[Collected data]
<<<<

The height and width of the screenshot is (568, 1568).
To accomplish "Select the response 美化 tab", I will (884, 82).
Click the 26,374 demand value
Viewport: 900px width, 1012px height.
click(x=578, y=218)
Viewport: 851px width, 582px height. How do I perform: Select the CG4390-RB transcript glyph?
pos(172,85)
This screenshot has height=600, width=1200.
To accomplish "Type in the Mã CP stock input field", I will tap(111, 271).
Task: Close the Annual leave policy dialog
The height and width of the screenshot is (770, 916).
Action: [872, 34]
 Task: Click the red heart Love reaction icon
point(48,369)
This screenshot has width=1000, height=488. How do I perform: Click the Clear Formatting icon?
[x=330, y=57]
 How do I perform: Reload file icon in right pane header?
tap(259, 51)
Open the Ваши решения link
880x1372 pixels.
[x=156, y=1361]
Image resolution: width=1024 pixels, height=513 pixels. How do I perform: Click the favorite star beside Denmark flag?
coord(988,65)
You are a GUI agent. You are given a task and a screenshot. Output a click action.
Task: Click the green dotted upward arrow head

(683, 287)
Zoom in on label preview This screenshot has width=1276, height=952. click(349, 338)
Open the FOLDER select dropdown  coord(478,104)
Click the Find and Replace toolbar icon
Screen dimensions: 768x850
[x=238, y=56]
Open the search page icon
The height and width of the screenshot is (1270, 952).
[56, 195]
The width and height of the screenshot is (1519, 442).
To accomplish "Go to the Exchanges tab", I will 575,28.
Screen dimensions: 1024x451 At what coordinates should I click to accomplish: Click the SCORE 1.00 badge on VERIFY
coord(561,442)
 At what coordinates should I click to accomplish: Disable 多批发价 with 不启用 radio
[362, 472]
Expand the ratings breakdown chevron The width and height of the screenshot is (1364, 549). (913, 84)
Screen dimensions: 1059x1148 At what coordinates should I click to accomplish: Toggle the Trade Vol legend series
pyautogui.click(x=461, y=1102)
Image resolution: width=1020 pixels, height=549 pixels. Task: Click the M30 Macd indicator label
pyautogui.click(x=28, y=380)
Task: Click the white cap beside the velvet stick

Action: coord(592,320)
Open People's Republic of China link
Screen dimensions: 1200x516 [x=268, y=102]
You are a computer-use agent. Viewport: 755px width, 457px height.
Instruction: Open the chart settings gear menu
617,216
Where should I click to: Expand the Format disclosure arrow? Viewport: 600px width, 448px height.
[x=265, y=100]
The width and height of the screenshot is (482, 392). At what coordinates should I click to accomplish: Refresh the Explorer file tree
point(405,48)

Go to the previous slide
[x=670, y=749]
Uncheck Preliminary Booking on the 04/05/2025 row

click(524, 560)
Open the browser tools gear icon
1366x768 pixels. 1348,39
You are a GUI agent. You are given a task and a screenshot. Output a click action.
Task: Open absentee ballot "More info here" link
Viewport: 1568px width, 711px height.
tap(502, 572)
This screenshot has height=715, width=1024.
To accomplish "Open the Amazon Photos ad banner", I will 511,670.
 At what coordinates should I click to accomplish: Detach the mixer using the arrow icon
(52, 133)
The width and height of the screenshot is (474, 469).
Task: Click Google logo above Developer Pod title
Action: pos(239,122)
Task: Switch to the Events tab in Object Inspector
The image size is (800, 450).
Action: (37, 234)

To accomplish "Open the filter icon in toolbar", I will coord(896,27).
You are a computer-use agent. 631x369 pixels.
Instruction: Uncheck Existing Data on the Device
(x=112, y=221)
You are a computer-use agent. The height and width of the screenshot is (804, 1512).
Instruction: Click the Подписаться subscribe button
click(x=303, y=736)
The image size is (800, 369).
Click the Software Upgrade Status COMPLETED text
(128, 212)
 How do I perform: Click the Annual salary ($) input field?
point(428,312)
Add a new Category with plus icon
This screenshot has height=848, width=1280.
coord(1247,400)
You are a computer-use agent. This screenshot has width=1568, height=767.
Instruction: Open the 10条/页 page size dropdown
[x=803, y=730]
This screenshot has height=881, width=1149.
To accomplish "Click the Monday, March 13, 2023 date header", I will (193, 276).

>>>>

What needs to be done
Please set down all of the data above again, matching it exactly.

Exercise output
The height and width of the screenshot is (568, 1568).
To accomplish "Select the response 美化 tab", I will (884, 82).
Click the 26,374 demand value
Viewport: 900px width, 1012px height.
click(x=578, y=218)
Viewport: 851px width, 582px height. How do I perform: Select the CG4390-RB transcript glyph?
pos(172,85)
This screenshot has height=600, width=1200.
To accomplish "Type in the Mã CP stock input field", I will tap(111, 271).
Task: Close the Annual leave policy dialog
The height and width of the screenshot is (770, 916).
Action: [872, 34]
 Task: Click the red heart Love reaction icon
point(48,369)
This screenshot has width=1000, height=488. How do I perform: Click the Clear Formatting icon?
[x=330, y=57]
 How do I perform: Reload file icon in right pane header?
tap(259, 51)
Open the Ваши решения link
880x1372 pixels.
[x=156, y=1361]
Image resolution: width=1024 pixels, height=513 pixels. How do I perform: Click the favorite star beside Denmark flag?
coord(988,65)
You are a GUI agent. You are given a task and a screenshot. Output a click action.
Task: Click the green dotted upward arrow head

(683, 287)
Zoom in on label preview This screenshot has width=1276, height=952. click(349, 338)
Open the FOLDER select dropdown  coord(478,104)
Click the Find and Replace toolbar icon
Screen dimensions: 768x850
[x=238, y=56]
Open the search page icon
The height and width of the screenshot is (1270, 952).
[56, 195]
The width and height of the screenshot is (1519, 442).
To accomplish "Go to the Exchanges tab", I will 575,28.
Screen dimensions: 1024x451 At what coordinates should I click to accomplish: Click the SCORE 1.00 badge on VERIFY
coord(561,442)
 At what coordinates should I click to accomplish: Disable 多批发价 with 不启用 radio
[362, 472]
Expand the ratings breakdown chevron The width and height of the screenshot is (1364, 549). (913, 84)
Screen dimensions: 1059x1148 At what coordinates should I click to accomplish: Toggle the Trade Vol legend series
pyautogui.click(x=461, y=1102)
Image resolution: width=1020 pixels, height=549 pixels. Task: Click the M30 Macd indicator label
pyautogui.click(x=28, y=380)
Task: Click the white cap beside the velvet stick

Action: coord(592,320)
Open People's Republic of China link
Screen dimensions: 1200x516 [x=268, y=102]
You are a computer-use agent. Viewport: 755px width, 457px height.
Instruction: Open the chart settings gear menu
617,216
Where should I click to: Expand the Format disclosure arrow? Viewport: 600px width, 448px height.
[x=265, y=100]
The width and height of the screenshot is (482, 392). At what coordinates should I click to accomplish: Refresh the Explorer file tree
point(405,48)

Go to the previous slide
[x=670, y=749]
Uncheck Preliminary Booking on the 04/05/2025 row

click(524, 560)
Open the browser tools gear icon
1366x768 pixels. 1348,39
You are a GUI agent. You are given a task and a screenshot. Output a click action.
Task: Open absentee ballot "More info here" link
Viewport: 1568px width, 711px height.
tap(502, 572)
This screenshot has height=715, width=1024.
To accomplish "Open the Amazon Photos ad banner", I will 511,670.
 At what coordinates should I click to accomplish: Detach the mixer using the arrow icon
(52, 133)
The width and height of the screenshot is (474, 469).
Task: Click Google logo above Developer Pod title
Action: pos(239,122)
Task: Switch to the Events tab in Object Inspector
The image size is (800, 450).
Action: (37, 234)

To accomplish "Open the filter icon in toolbar", I will coord(896,27).
You are a computer-use agent. 631x369 pixels.
Instruction: Uncheck Existing Data on the Device
(x=112, y=221)
You are a computer-use agent. The height and width of the screenshot is (804, 1512).
Instruction: Click the Подписаться subscribe button
click(x=303, y=736)
The image size is (800, 369).
Click the Software Upgrade Status COMPLETED text
(128, 212)
 How do I perform: Click the Annual salary ($) input field?
point(428,312)
Add a new Category with plus icon
This screenshot has height=848, width=1280.
coord(1247,400)
You are a computer-use agent. This screenshot has width=1568, height=767.
Instruction: Open the 10条/页 page size dropdown
[x=803, y=730]
This screenshot has height=881, width=1149.
To accomplish "Click the Monday, March 13, 2023 date header", I will (193, 276).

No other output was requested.